Whisk all ingredients to make a batter and set aside while you make the filling.

Filling:
Heaping Cup ricotta cheese
2 hard boiled eggs, peeled
2 bananas
Heaping Cup cooked rice

Put first 3 ingredients into a food processor and mix until smooth.  Stir in rice.

To make the pancakes, pour them out thinly into a medium-hot, greased frying pan.  After they are cooked, allow them to cool to room temperature.

Spread the filling over each pancake and roll up.  Slice into portion sizes suitable for your dog.

Recipe adapted from one found in Cooking For Your Dog by Ingeborg Pils

10 thoughts on “Dinner at Chez Dog

  1. do your pups eat their portions and then look up for more? if I serve up a meal that is bite sized like that mine tend to look for more. ie if I used the same portions and spread the mixture in a bowl and chopped the pancakes into pieces….they would eat their meal and then go lie down somewhere in peace.

    1. Yes – I know what you mean! In fact, I am normally way too lazy to do anything beyond throwing all the ingredients in the dog bowl but I thought since this was my first time making the recipe (and I wanted to get a photo), I’d go the extra mile.

      ; )

    1. I’m always happy to help out rescue but seeing as I got this recipe out of a book (altering it a bit to suit my ingredients on hand), do you think it would be ok to include?

  2. The US Copyright website states that “Mere listings of ingredients as in recipes, formulas, compounds, or prescriptions are not subject to copyright protection. However, when a recipe or formula is accompanied by substantial literary expression in the form of an explanation or directions, or when there is a combination of recipes, as in a cookbook, there may be a basis for copyright protection.”

    As quoted in the January 4, 2006 edition of the Washington Post an expert who wrote a book on copyright says:
    ——————-
    Some friends and relatives were hesitant to contribute favorite recipes that had been culled from cookbooks or online databases. Could they be accused of plagiarism or a violation of intellectual property rights? What if the recipes were tweaked? Is using a smidge more mayonnaise in a chicken salad and substituting mango chunks for peaches enough to call the recipe your own? It’s one thing to hand down a family recipe from one generation to the next, but what about offering a not-entirely-original recipe for publication in a cookbook, even for a charitable cause?

    “What this reflects is a rising awareness over the last 20 years of copyright issues . . . and the chilling effect of copyright enforcement . . . people being intimidated out of using basic common sense about things that would or should never generate a lawsuit,” said Siva Vaidhyanathan, author of “Copyrights and Copywrongs: The Rise of Intellectual Property and How it Threatens Creativity.”

    It’s highly unlikely, he said, that anyone would be sued for putting someone else’s published recipe — with or without attribution — in a charity cookbook or posting it on the Internet where it can be disseminated to millions of cooks almost instantly. In fact, said Vaidhyanathan, an assistant professor of culture and communications at New York University, it would be unusual even to receive a nasty letter about it. “There isn’t [big] money at stake.”
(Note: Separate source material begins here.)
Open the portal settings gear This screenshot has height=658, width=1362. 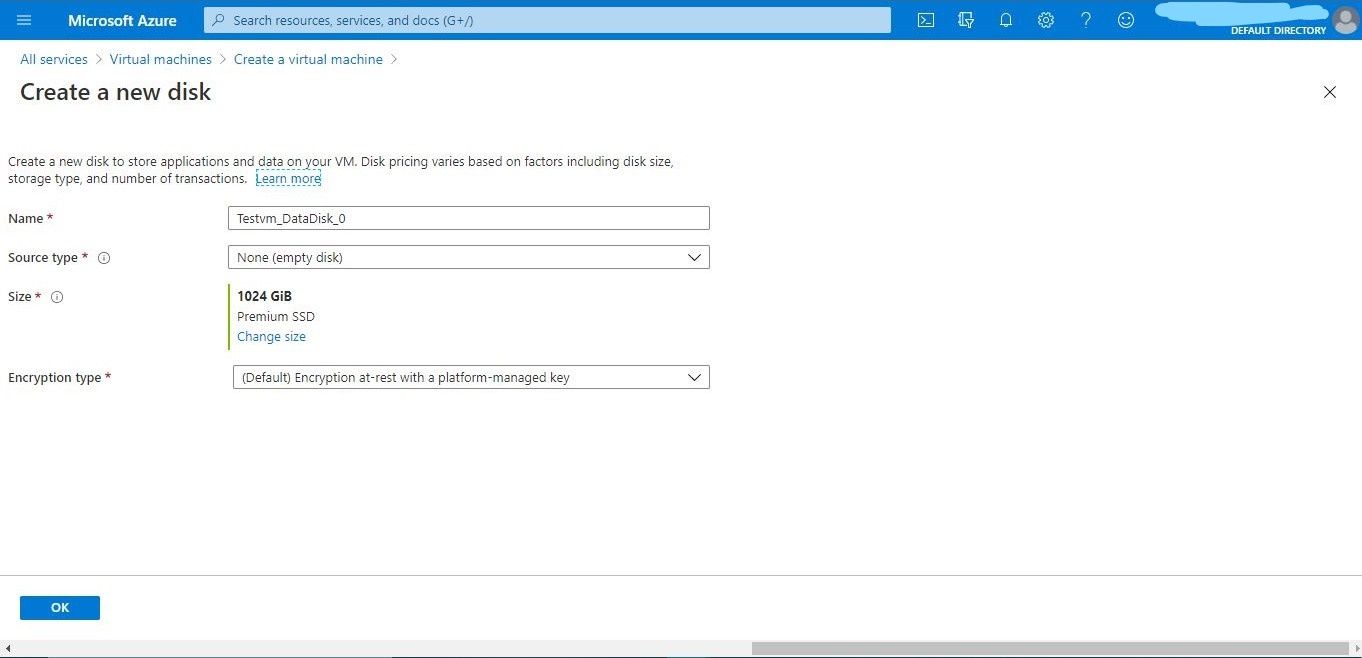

    U.S. copyright law addresses recipes, but what holds sway can be called either ethics or etiquette. Cooking is not considered inventing; rather, it evolves. Copyright law specifies that “substantial literary expression in the form of an explanation or directions,” such as a cookbook, can be copyrighted but that a mere list of ingredients cannot receive that protection.
    ————————–

    So if you have adapted this recipe(or others!) and it is not dependent on a detailed method (like 5 minute artisan bread, for example) to recreate, you should be fine.